The vox pops of ordinary people, from a variety of backgrounds, helps build emotional connections across demographics, and also reminds viewers that real people, just like them, win the lottery.
Using the Limbic Map above, this campaign targets the emotions associated with the balance segments - namely family orientated, nostalgia and dreaming. A move away from the focus of historical campaigns which tended to appeal to the hedonist.
Psychological tactics and emotional drivers can also be applied to referral marketing. We often talk about the psychological balloons and weights at play. When deciding on whether to refer a brand to their friends, customers effectively weigh up the social risk (of referring something not deemed a good deal or appealing) vs the social capital (the appreciation given for sharing a great brand).
We’ve worked with numerous brands to help them find the right emotional triggers which connect with their customers to encourage brand advocacy and sharing.
One popular tactic is crafting the referral message around the benefit the introduced friend will receive (rather than focusing on the reward for the introduction).

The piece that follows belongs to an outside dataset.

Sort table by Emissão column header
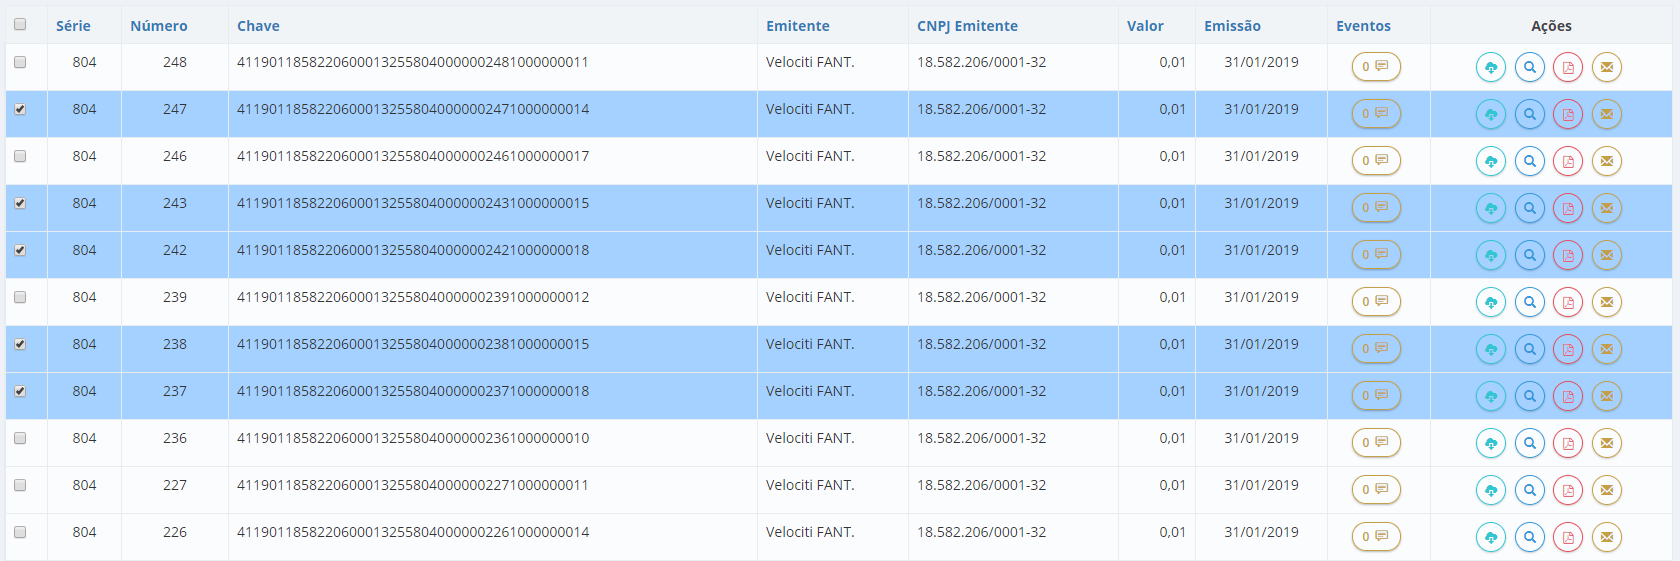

This means customers feel happy sharing the brand, without fear of feeling they are only referring for personal gain.
In the above example, Benefit Cosmetics offered both the referrer and their friend a free product rather than a discount.
New products or limited edition rewards are the best offers for people dominated by the stimulance segment in the Limbic map. They are attracted by scarcity; one of Robert Cialdini’s Principles of Persuasion, which we have discussed previously.
An alternative approach is offering a donation to charity rather than a discount or free gift. A well chosen charity which connects with consumers can really trigger an emotional response, especially those driven by feelings of care and empathy.
Last year, Tonik Energy did this to great effect. With the campaign running in December it enabled their customers to feel good about supporting a worthwhile charity at Christmas. Employees were also bought into the campaign with special briefings so the message was consistent across the brand. The campaign raised over £10K for Wellchild and built great brand sentiment for Tonik Energy.
Whilst the most effective referral messaging focuses on positive emotions, there are some tactics which play into fear. Namely, the fear of missing out.
In this case the reward is time limited to encourage speedy redemption of the reward before the offer expires. This works well when targeting consumers who are more spontaneous and impulsive (the "adventurers" in the limbic model).
Building emotion into your marketing is key to drive new customer acquisition. Once your customers are onboard, it is clear that emotion also plays a big part in moving them from satisfied customers to brand advocates.